◆ Extracted information:
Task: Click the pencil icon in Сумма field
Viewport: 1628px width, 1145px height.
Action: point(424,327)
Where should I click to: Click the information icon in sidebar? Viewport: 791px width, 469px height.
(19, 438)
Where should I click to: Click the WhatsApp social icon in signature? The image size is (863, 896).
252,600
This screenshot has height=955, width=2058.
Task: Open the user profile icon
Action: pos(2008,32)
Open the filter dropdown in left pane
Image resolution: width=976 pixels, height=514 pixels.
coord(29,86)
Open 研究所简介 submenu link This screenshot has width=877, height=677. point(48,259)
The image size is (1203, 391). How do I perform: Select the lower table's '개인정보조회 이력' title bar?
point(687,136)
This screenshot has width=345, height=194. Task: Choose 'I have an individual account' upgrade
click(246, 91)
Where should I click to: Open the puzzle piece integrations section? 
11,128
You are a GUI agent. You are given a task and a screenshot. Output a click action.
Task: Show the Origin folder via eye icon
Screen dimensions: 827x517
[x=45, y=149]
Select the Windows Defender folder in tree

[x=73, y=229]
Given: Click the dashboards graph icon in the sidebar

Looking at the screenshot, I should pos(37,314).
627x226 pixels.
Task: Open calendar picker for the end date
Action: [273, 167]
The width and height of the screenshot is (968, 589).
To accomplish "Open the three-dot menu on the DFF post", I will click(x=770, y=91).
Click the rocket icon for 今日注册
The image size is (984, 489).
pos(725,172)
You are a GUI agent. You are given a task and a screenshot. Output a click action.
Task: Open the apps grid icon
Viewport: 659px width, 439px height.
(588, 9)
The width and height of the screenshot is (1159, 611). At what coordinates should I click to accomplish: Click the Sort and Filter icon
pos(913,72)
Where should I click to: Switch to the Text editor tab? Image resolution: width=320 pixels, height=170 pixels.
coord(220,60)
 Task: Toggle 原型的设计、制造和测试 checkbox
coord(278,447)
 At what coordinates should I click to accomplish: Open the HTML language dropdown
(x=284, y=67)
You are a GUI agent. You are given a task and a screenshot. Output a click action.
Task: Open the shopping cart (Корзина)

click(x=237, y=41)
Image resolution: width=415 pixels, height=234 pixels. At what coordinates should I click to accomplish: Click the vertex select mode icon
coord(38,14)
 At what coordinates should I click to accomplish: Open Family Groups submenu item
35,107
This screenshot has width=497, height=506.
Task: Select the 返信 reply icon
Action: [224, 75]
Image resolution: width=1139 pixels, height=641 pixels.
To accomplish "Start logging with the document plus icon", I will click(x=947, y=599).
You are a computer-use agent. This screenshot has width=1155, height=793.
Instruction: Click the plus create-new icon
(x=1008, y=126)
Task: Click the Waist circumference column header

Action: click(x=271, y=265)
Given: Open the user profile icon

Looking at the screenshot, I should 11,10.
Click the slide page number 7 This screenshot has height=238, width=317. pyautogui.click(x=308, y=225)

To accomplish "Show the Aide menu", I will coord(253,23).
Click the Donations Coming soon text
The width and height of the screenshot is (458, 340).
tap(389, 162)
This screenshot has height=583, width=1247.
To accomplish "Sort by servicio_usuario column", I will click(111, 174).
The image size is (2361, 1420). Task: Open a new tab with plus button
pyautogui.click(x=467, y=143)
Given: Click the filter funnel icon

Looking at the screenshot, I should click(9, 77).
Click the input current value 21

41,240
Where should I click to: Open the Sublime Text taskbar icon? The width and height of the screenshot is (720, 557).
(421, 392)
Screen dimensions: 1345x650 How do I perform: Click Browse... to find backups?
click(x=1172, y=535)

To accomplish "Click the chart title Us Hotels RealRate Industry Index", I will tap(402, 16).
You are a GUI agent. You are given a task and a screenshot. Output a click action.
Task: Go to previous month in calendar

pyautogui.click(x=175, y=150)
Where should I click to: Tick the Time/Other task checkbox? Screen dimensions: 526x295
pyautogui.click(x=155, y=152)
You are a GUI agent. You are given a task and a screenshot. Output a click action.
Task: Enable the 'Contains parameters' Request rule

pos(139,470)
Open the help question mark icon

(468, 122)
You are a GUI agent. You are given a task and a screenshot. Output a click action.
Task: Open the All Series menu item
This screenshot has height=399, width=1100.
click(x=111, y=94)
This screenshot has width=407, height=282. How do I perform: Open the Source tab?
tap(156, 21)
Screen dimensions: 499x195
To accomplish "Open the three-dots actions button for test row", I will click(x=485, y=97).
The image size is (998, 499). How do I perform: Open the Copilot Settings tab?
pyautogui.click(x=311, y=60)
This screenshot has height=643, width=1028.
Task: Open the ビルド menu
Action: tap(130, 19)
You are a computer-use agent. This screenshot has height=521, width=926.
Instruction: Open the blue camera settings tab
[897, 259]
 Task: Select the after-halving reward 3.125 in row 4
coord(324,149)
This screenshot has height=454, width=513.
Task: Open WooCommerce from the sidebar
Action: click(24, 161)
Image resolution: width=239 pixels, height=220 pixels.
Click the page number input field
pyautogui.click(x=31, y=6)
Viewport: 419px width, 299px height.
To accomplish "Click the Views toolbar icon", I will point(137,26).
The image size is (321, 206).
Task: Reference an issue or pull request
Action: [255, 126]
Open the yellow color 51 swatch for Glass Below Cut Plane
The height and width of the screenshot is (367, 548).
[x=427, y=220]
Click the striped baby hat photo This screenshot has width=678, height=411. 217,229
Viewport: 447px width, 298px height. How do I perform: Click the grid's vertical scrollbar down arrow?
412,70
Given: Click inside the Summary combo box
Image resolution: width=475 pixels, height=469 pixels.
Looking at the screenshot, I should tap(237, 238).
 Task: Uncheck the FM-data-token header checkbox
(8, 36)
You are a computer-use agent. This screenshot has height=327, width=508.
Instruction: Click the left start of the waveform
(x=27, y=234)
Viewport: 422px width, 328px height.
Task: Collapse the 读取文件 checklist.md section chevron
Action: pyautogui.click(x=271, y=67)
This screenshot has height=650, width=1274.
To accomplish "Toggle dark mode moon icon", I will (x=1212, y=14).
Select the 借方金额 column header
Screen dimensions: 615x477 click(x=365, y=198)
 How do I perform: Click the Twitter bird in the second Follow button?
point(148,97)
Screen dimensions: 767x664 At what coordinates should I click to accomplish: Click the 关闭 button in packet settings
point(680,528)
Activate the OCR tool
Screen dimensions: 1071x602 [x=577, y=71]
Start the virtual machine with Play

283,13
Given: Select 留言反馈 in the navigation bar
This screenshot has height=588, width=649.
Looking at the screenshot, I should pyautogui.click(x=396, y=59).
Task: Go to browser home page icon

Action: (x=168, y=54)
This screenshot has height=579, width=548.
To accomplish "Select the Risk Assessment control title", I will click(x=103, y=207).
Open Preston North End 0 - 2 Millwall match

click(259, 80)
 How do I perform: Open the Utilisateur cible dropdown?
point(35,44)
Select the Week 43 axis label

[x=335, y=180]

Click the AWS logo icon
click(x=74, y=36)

◆ Exercise requirements:
Copy out each of the items above word for word, keeping every line as it stands.

◆ Output:
Task: Click the pencil icon in Сумма field
Viewport: 1628px width, 1145px height.
Action: point(424,327)
Where should I click to: Click the information icon in sidebar? Viewport: 791px width, 469px height.
(19, 438)
Where should I click to: Click the WhatsApp social icon in signature? The image size is (863, 896).
252,600
This screenshot has height=955, width=2058.
Task: Open the user profile icon
Action: pos(2008,32)
Open the filter dropdown in left pane
Image resolution: width=976 pixels, height=514 pixels.
coord(29,86)
Open 研究所简介 submenu link This screenshot has width=877, height=677. point(48,259)
The image size is (1203, 391). How do I perform: Select the lower table's '개인정보조회 이력' title bar?
point(687,136)
This screenshot has width=345, height=194. Task: Choose 'I have an individual account' upgrade
click(246, 91)
Where should I click to: Open the puzzle piece integrations section? 
11,128
You are a GUI agent. You are given a task and a screenshot. Output a click action.
Task: Show the Origin folder via eye icon
Screen dimensions: 827x517
[x=45, y=149]
Select the Windows Defender folder in tree

[x=73, y=229]
Given: Click the dashboards graph icon in the sidebar

Looking at the screenshot, I should pos(37,314).
627x226 pixels.
Task: Open calendar picker for the end date
Action: [273, 167]
The width and height of the screenshot is (968, 589).
To accomplish "Open the three-dot menu on the DFF post", I will click(x=770, y=91).
Click the rocket icon for 今日注册
The image size is (984, 489).
pos(725,172)
You are a GUI agent. You are given a task and a screenshot. Output a click action.
Task: Open the apps grid icon
Viewport: 659px width, 439px height.
(588, 9)
The width and height of the screenshot is (1159, 611). At what coordinates should I click to accomplish: Click the Sort and Filter icon
pos(913,72)
Where should I click to: Switch to the Text editor tab? Image resolution: width=320 pixels, height=170 pixels.
coord(220,60)
 Task: Toggle 原型的设计、制造和测试 checkbox
coord(278,447)
 At what coordinates should I click to accomplish: Open the HTML language dropdown
(x=284, y=67)
You are a GUI agent. You are given a task and a screenshot. Output a click action.
Task: Open the shopping cart (Корзина)

click(x=237, y=41)
Image resolution: width=415 pixels, height=234 pixels. At what coordinates should I click to accomplish: Click the vertex select mode icon
coord(38,14)
 At what coordinates should I click to accomplish: Open Family Groups submenu item
35,107
This screenshot has width=497, height=506.
Task: Select the 返信 reply icon
Action: [224, 75]
Image resolution: width=1139 pixels, height=641 pixels.
To accomplish "Start logging with the document plus icon", I will click(x=947, y=599).
You are a computer-use agent. This screenshot has width=1155, height=793.
Instruction: Click the plus create-new icon
(x=1008, y=126)
Task: Click the Waist circumference column header

Action: click(x=271, y=265)
Given: Open the user profile icon

Looking at the screenshot, I should 11,10.
Click the slide page number 7 This screenshot has height=238, width=317. pyautogui.click(x=308, y=225)

To accomplish "Show the Aide menu", I will coord(253,23).
Click the Donations Coming soon text
The width and height of the screenshot is (458, 340).
tap(389, 162)
This screenshot has height=583, width=1247.
To accomplish "Sort by servicio_usuario column", I will click(111, 174).
The image size is (2361, 1420). Task: Open a new tab with plus button
pyautogui.click(x=467, y=143)
Given: Click the filter funnel icon

Looking at the screenshot, I should click(9, 77).
Click the input current value 21

41,240
Where should I click to: Open the Sublime Text taskbar icon? The width and height of the screenshot is (720, 557).
(421, 392)
Screen dimensions: 1345x650 How do I perform: Click Browse... to find backups?
click(x=1172, y=535)

To accomplish "Click the chart title Us Hotels RealRate Industry Index", I will tap(402, 16).
You are a GUI agent. You are given a task and a screenshot. Output a click action.
Task: Go to previous month in calendar

pyautogui.click(x=175, y=150)
Where should I click to: Tick the Time/Other task checkbox? Screen dimensions: 526x295
pyautogui.click(x=155, y=152)
You are a GUI agent. You are given a task and a screenshot. Output a click action.
Task: Enable the 'Contains parameters' Request rule

pos(139,470)
Open the help question mark icon

(468, 122)
You are a GUI agent. You are given a task and a screenshot. Output a click action.
Task: Open the All Series menu item
This screenshot has height=399, width=1100.
click(x=111, y=94)
This screenshot has width=407, height=282. How do I perform: Open the Source tab?
tap(156, 21)
Screen dimensions: 499x195
To accomplish "Open the three-dots actions button for test row", I will click(x=485, y=97).
The image size is (998, 499). How do I perform: Open the Copilot Settings tab?
pyautogui.click(x=311, y=60)
This screenshot has height=643, width=1028.
Task: Open the ビルド menu
Action: tap(130, 19)
You are a computer-use agent. This screenshot has height=521, width=926.
Instruction: Open the blue camera settings tab
[897, 259]
 Task: Select the after-halving reward 3.125 in row 4
coord(324,149)
This screenshot has height=454, width=513.
Task: Open WooCommerce from the sidebar
Action: click(24, 161)
Image resolution: width=239 pixels, height=220 pixels.
Click the page number input field
pyautogui.click(x=31, y=6)
Viewport: 419px width, 299px height.
To accomplish "Click the Views toolbar icon", I will point(137,26).
The image size is (321, 206).
Task: Reference an issue or pull request
Action: [255, 126]
Open the yellow color 51 swatch for Glass Below Cut Plane
The height and width of the screenshot is (367, 548).
[x=427, y=220]
Click the striped baby hat photo This screenshot has width=678, height=411. 217,229
Viewport: 447px width, 298px height. How do I perform: Click the grid's vertical scrollbar down arrow?
412,70
Given: Click inside the Summary combo box
Image resolution: width=475 pixels, height=469 pixels.
Looking at the screenshot, I should tap(237, 238).
 Task: Uncheck the FM-data-token header checkbox
(8, 36)
You are a computer-use agent. This screenshot has height=327, width=508.
Instruction: Click the left start of the waveform
(x=27, y=234)
Viewport: 422px width, 328px height.
Task: Collapse the 读取文件 checklist.md section chevron
Action: pyautogui.click(x=271, y=67)
This screenshot has height=650, width=1274.
To accomplish "Toggle dark mode moon icon", I will (x=1212, y=14).
Select the 借方金额 column header
Screen dimensions: 615x477 click(x=365, y=198)
 How do I perform: Click the Twitter bird in the second Follow button?
point(148,97)
Screen dimensions: 767x664 At what coordinates should I click to accomplish: Click the 关闭 button in packet settings
point(680,528)
Activate the OCR tool
Screen dimensions: 1071x602 [x=577, y=71]
Start the virtual machine with Play

283,13
Given: Select 留言反馈 in the navigation bar
This screenshot has height=588, width=649.
Looking at the screenshot, I should pyautogui.click(x=396, y=59).
Task: Go to browser home page icon

Action: (x=168, y=54)
This screenshot has height=579, width=548.
To accomplish "Select the Risk Assessment control title", I will click(x=103, y=207).
Open Preston North End 0 - 2 Millwall match

click(259, 80)
 How do I perform: Open the Utilisateur cible dropdown?
point(35,44)
Select the Week 43 axis label

[x=335, y=180]

Click the AWS logo icon
click(x=74, y=36)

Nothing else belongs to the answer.